• _TASK OBJECTIVE_: Quote every line below exactly as it reads.

• _DATA RECORDS_:

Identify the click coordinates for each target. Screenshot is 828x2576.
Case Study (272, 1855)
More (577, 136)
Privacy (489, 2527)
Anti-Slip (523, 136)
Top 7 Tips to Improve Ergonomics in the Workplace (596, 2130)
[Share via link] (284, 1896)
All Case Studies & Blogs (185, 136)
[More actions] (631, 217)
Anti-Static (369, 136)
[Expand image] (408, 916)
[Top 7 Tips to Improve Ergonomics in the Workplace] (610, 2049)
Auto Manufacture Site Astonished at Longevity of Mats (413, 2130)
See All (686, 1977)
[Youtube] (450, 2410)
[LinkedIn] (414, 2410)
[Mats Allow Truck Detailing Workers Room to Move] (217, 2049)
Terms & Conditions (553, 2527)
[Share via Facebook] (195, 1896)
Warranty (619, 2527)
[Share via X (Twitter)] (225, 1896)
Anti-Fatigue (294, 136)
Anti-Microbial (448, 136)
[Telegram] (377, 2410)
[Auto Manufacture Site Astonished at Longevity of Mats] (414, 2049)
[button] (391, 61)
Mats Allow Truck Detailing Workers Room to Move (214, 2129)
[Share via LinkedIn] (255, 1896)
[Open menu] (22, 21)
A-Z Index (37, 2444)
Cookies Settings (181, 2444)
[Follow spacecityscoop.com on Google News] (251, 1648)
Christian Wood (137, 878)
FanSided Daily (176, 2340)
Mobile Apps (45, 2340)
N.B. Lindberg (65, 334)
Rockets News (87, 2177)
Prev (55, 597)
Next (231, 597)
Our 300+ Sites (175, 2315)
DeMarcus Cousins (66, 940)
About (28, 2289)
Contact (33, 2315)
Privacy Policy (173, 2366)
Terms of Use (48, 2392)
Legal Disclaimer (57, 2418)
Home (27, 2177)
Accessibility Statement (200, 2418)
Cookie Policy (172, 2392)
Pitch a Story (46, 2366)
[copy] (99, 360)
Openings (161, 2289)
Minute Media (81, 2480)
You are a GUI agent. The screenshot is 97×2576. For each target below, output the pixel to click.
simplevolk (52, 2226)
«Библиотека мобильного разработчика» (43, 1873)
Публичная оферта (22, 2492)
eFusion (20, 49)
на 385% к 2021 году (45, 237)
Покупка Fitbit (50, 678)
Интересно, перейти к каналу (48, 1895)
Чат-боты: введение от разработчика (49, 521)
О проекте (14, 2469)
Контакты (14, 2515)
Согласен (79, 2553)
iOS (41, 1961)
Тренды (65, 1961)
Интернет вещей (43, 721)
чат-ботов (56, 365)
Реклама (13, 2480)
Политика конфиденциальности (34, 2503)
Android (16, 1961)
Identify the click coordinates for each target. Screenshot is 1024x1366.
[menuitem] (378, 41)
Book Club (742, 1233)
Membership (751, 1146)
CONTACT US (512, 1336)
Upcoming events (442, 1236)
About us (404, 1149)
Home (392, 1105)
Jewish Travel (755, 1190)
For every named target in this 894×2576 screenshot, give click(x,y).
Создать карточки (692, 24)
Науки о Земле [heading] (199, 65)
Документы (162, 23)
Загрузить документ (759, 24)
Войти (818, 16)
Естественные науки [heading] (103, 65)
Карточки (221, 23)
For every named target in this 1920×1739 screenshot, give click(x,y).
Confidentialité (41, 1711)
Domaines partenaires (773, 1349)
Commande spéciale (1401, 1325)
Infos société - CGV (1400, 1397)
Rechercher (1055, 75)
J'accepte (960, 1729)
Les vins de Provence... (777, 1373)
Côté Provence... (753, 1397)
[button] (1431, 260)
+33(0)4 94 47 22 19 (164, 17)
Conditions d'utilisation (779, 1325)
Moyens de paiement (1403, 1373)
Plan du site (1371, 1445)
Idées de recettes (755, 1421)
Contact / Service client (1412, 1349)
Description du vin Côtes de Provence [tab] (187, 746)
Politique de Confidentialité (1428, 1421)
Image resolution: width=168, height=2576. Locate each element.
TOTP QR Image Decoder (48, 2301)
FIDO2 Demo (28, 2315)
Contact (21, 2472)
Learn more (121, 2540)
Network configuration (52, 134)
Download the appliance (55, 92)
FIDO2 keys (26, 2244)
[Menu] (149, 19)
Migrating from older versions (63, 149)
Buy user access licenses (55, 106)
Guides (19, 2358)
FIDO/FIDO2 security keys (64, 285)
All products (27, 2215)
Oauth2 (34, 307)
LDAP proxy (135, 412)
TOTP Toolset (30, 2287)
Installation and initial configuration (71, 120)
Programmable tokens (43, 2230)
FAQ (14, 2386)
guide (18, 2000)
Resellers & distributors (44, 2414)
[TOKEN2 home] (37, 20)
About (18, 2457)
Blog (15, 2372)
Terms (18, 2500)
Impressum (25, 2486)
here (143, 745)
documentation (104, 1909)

• _RESPONSE BOX_:
Identify the click coordinates for each target. Screenshot is 828x2576.
Case Study (272, 1855)
More (577, 136)
Privacy (489, 2527)
Anti-Slip (523, 136)
Top 7 Tips to Improve Ergonomics in the Workplace (596, 2130)
[Share via link] (284, 1896)
All Case Studies & Blogs (185, 136)
[More actions] (631, 217)
Anti-Static (369, 136)
[Expand image] (408, 916)
[Top 7 Tips to Improve Ergonomics in the Workplace] (610, 2049)
Auto Manufacture Site Astonished at Longevity of Mats (413, 2130)
See All (686, 1977)
[Youtube] (450, 2410)
[LinkedIn] (414, 2410)
[Mats Allow Truck Detailing Workers Room to Move] (217, 2049)
Terms & Conditions (553, 2527)
[Share via Facebook] (195, 1896)
Warranty (619, 2527)
[Share via X (Twitter)] (225, 1896)
Anti-Fatigue (294, 136)
Anti-Microbial (448, 136)
[Telegram] (377, 2410)
[Auto Manufacture Site Astonished at Longevity of Mats] (414, 2049)
[button] (391, 61)
Mats Allow Truck Detailing Workers Room to Move (214, 2129)
[Share via LinkedIn] (255, 1896)
[Open menu] (22, 21)
A-Z Index (37, 2444)
Cookies Settings (181, 2444)
[Follow spacecityscoop.com on Google News] (251, 1648)
Christian Wood (137, 878)
FanSided Daily (176, 2340)
Mobile Apps (45, 2340)
N.B. Lindberg (65, 334)
Rockets News (87, 2177)
Prev (55, 597)
Next (231, 597)
Our 300+ Sites (175, 2315)
DeMarcus Cousins (66, 940)
About (28, 2289)
Contact (33, 2315)
Privacy Policy (173, 2366)
Terms of Use (48, 2392)
Legal Disclaimer (57, 2418)
Home (27, 2177)
Accessibility Statement (200, 2418)
Cookie Policy (172, 2392)
Pitch a Story (46, 2366)
[copy] (99, 360)
Openings (161, 2289)
Minute Media (81, 2480)
You are a GUI agent. The screenshot is 97×2576. For each target below, output the pixel to click.
simplevolk (52, 2226)
«Библиотека мобильного разработчика» (43, 1873)
Публичная оферта (22, 2492)
eFusion (20, 49)
на 385% к 2021 году (45, 237)
Покупка Fitbit (50, 678)
Интересно, перейти к каналу (48, 1895)
Чат-боты: введение от разработчика (49, 521)
О проекте (14, 2469)
Контакты (14, 2515)
Согласен (79, 2553)
iOS (41, 1961)
Тренды (65, 1961)
Интернет вещей (43, 721)
чат-ботов (56, 365)
Реклама (13, 2480)
Политика конфиденциальности (34, 2503)
Android (16, 1961)
Identify the click coordinates for each target. Screenshot is 1024x1366.
[menuitem] (378, 41)
Book Club (742, 1233)
Membership (751, 1146)
CONTACT US (512, 1336)
Upcoming events (442, 1236)
About us (404, 1149)
Home (392, 1105)
Jewish Travel (755, 1190)
For every named target in this 894×2576 screenshot, give click(x,y).
Создать карточки (692, 24)
Науки о Земле [heading] (199, 65)
Документы (162, 23)
Загрузить документ (759, 24)
Войти (818, 16)
Естественные науки [heading] (103, 65)
Карточки (221, 23)
For every named target in this 1920×1739 screenshot, give click(x,y).
Confidentialité (41, 1711)
Domaines partenaires (773, 1349)
Commande spéciale (1401, 1325)
Infos société - CGV (1400, 1397)
Rechercher (1055, 75)
J'accepte (960, 1729)
Les vins de Provence... (777, 1373)
Côté Provence... (753, 1397)
[button] (1431, 260)
+33(0)4 94 47 22 19 (164, 17)
Conditions d'utilisation (779, 1325)
Moyens de paiement (1403, 1373)
Plan du site (1371, 1445)
Idées de recettes (755, 1421)
Contact / Service client (1412, 1349)
Description du vin Côtes de Provence [tab] (187, 746)
Politique de Confidentialité (1428, 1421)
Image resolution: width=168, height=2576. Locate each element.
TOTP QR Image Decoder (48, 2301)
FIDO2 Demo (28, 2315)
Contact (21, 2472)
Learn more (121, 2540)
Network configuration (52, 134)
Download the appliance (55, 92)
FIDO2 keys (26, 2244)
[Menu] (149, 19)
Migrating from older versions (63, 149)
Buy user access licenses (55, 106)
Guides (19, 2358)
FIDO/FIDO2 security keys (64, 285)
All products (27, 2215)
Oauth2 (34, 307)
LDAP proxy (135, 412)
TOTP Toolset (30, 2287)
Installation and initial configuration (71, 120)
Programmable tokens (43, 2230)
FAQ (14, 2386)
guide (18, 2000)
Resellers & distributors (44, 2414)
[TOKEN2 home] (37, 20)
About (18, 2457)
Blog (15, 2372)
Terms (18, 2500)
Impressum (25, 2486)
here (143, 745)
documentation (104, 1909)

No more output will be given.